TASK INSTRUCTIONS:
Although the entries hold pictures, only their words are printed back, exactly as given.

Segment Start: EXTRACTED INFORMATION

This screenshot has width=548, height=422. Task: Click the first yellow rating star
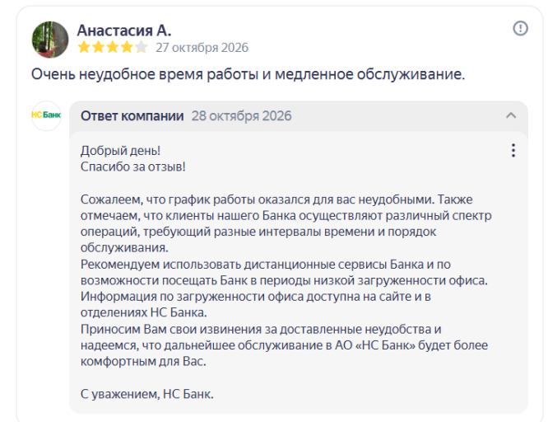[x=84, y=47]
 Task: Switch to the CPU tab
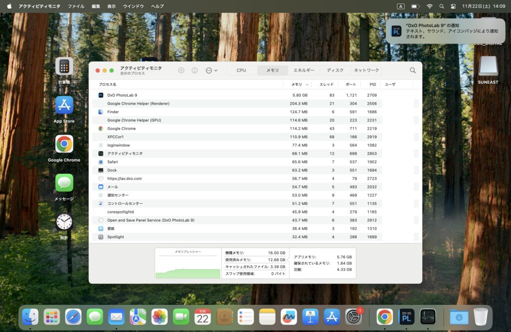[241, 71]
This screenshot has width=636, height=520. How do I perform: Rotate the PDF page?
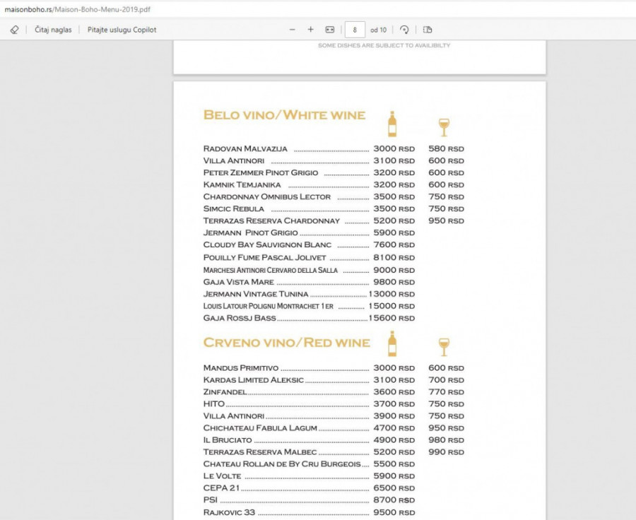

Segment End: EXTRACTED INFORMATION

ANSWER BOX:
This screenshot has width=548, height=422. Task: Click the first yellow rating star
[x=84, y=47]
 Task: Switch to the CPU tab
[241, 71]
This screenshot has width=636, height=520. How do I perform: Rotate the PDF page?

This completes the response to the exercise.